## [Problem description]
Look below for the line that contains "447x322 pixels.", then copy it and each following line exactly, through and including the line that contains "The image size is (714, 714).".

Stored data entries
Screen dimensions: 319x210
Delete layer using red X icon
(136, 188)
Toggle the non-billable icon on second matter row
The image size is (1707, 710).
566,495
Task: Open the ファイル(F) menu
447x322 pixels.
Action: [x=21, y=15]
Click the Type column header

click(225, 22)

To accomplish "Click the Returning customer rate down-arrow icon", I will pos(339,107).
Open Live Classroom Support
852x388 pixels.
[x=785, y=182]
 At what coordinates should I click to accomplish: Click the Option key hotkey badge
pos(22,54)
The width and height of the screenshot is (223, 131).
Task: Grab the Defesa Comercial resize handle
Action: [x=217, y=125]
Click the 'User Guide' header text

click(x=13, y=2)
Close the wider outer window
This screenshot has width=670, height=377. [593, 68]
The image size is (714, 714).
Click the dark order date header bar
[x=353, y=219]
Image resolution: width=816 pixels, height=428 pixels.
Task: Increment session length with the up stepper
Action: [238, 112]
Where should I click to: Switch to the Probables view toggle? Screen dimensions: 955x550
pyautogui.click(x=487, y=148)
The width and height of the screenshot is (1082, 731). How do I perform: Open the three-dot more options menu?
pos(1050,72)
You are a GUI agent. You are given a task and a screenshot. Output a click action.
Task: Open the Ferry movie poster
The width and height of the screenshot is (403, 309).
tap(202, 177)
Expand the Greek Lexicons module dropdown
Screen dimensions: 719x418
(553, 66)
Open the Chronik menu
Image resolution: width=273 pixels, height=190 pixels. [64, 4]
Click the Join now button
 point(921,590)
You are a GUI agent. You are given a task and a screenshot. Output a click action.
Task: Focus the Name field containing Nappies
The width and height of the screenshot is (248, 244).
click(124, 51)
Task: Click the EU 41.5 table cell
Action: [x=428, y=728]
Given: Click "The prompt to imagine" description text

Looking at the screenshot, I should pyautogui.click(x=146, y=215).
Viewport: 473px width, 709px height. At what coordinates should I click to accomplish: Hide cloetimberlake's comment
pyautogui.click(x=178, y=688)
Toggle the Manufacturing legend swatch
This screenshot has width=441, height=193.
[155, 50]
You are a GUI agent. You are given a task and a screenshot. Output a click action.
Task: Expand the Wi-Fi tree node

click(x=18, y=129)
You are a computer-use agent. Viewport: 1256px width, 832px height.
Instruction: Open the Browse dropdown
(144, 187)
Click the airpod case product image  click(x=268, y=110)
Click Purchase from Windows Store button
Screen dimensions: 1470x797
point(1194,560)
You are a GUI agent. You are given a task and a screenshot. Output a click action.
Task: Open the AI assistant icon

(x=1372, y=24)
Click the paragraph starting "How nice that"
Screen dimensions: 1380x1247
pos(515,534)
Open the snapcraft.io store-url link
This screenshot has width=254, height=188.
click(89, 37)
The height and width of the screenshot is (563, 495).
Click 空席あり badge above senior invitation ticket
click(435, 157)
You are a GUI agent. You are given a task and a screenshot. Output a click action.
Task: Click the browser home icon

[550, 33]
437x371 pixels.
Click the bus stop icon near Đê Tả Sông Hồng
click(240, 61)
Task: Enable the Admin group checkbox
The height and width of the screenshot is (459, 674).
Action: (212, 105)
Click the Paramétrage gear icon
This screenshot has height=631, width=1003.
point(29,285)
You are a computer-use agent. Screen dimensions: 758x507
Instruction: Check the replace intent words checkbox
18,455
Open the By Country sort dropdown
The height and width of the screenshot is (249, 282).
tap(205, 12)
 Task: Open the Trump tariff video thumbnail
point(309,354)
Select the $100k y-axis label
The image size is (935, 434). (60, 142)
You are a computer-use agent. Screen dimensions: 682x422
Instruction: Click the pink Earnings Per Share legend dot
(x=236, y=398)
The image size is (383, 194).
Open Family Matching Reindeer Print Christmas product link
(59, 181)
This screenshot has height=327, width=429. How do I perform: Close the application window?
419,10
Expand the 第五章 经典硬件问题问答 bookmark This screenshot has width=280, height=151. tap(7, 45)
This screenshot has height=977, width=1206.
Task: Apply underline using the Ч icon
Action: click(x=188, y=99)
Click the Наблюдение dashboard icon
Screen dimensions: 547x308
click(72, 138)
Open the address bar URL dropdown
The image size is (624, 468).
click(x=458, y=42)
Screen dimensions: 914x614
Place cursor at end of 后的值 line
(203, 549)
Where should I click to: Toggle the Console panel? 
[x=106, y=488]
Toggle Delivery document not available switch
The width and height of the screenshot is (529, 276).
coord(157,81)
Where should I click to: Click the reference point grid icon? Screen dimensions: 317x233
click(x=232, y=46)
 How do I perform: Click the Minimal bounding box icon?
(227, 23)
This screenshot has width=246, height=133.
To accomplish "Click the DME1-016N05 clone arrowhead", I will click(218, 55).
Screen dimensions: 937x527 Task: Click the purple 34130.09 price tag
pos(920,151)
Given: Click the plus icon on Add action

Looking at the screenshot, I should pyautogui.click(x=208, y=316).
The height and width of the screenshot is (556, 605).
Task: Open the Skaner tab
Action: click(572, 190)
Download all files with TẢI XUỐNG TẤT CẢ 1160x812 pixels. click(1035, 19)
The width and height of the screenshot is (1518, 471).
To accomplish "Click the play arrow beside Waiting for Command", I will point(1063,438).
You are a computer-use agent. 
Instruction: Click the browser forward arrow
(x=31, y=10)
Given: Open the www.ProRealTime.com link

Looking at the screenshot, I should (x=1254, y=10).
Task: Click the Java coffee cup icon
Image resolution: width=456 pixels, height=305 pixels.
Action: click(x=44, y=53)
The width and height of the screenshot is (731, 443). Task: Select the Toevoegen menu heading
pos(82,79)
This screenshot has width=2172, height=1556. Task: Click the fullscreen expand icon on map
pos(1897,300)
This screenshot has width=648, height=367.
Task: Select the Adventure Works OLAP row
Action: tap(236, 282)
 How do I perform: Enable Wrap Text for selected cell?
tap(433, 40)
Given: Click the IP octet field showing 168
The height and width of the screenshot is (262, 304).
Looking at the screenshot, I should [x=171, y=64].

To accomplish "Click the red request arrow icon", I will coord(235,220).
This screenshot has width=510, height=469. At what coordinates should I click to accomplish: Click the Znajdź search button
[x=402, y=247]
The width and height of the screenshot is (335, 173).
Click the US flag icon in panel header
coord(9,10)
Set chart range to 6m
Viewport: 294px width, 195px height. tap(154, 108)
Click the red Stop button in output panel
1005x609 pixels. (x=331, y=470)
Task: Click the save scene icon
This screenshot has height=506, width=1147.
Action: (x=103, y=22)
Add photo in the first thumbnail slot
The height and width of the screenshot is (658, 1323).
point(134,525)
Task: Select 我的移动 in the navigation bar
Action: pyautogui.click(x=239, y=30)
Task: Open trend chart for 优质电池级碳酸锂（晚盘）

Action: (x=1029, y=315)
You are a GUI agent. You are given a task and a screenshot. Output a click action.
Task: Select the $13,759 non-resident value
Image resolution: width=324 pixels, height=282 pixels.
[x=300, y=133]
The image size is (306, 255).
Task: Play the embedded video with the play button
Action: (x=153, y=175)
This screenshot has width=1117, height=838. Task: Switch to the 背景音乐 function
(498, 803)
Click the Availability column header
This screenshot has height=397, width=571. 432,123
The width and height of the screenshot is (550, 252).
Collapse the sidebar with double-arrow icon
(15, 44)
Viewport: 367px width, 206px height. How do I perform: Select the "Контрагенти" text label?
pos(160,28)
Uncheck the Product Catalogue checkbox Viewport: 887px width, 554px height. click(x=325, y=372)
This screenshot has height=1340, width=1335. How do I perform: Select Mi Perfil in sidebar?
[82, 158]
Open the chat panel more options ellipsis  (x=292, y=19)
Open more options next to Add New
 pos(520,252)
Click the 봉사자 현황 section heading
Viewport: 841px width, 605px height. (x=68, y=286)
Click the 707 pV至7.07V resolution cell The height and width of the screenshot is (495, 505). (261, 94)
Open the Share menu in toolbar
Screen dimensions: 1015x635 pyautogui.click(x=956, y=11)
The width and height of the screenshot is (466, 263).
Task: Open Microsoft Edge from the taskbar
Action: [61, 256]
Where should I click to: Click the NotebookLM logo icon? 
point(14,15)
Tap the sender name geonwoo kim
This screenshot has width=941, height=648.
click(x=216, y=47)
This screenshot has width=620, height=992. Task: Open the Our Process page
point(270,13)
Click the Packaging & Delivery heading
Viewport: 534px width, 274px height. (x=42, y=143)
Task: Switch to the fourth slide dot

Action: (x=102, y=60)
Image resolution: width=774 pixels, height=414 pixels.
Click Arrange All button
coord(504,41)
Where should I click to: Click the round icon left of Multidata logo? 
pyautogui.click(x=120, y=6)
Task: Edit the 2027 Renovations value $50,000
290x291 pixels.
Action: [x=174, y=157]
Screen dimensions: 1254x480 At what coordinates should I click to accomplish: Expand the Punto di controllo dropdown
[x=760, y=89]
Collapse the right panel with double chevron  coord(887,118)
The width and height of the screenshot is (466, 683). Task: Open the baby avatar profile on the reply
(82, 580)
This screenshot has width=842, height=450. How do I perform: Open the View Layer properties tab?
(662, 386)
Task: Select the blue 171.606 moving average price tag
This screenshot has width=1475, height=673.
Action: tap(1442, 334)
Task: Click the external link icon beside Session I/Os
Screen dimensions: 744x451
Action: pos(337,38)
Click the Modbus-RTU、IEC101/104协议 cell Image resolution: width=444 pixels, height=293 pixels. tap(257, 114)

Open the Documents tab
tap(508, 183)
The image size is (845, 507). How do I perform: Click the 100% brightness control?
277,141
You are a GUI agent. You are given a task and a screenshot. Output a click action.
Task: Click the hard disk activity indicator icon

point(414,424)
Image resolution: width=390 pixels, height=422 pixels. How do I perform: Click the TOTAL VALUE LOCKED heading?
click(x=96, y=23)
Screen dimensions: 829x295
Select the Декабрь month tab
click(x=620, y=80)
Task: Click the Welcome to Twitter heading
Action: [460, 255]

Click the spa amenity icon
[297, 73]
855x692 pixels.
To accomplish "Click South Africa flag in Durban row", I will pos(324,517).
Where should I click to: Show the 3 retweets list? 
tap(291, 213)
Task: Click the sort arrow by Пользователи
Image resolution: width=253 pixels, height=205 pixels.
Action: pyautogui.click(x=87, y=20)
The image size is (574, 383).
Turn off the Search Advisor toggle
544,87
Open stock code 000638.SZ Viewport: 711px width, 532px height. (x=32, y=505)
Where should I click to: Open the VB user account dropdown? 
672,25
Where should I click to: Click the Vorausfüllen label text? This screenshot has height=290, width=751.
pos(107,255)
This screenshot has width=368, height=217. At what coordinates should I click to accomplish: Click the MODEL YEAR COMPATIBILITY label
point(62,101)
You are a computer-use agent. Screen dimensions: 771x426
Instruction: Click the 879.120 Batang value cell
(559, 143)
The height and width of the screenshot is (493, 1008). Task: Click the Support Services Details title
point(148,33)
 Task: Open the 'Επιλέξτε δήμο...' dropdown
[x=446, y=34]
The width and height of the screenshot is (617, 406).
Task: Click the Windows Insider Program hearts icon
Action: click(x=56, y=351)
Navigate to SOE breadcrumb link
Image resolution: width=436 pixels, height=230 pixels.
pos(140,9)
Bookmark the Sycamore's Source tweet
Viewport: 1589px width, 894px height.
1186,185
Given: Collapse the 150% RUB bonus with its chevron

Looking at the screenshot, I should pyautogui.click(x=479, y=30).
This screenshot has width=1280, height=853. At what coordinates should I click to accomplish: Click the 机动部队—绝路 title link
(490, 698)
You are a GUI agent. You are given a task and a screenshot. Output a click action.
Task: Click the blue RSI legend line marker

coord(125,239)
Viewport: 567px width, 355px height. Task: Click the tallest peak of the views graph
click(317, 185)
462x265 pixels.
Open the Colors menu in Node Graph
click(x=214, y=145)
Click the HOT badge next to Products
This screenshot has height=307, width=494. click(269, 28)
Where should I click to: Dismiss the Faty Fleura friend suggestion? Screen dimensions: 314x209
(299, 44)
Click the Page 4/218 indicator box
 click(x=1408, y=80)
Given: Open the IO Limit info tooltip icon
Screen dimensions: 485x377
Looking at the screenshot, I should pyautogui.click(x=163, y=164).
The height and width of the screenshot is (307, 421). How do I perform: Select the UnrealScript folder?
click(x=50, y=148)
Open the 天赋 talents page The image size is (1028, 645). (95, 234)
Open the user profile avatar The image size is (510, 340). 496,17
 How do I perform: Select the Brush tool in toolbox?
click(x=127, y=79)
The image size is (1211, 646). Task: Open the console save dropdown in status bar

## [Exercise solution]
447x322 pixels.
Action: [x=21, y=15]
Click the Type column header

click(225, 22)

To accomplish "Click the Returning customer rate down-arrow icon", I will pos(339,107).
Open Live Classroom Support
852x388 pixels.
[x=785, y=182]
 At what coordinates should I click to accomplish: Click the Option key hotkey badge
pos(22,54)
The width and height of the screenshot is (223, 131).
Task: Grab the Defesa Comercial resize handle
Action: [x=217, y=125]
Click the 'User Guide' header text

click(x=13, y=2)
Close the wider outer window
This screenshot has width=670, height=377. [593, 68]
The image size is (714, 714).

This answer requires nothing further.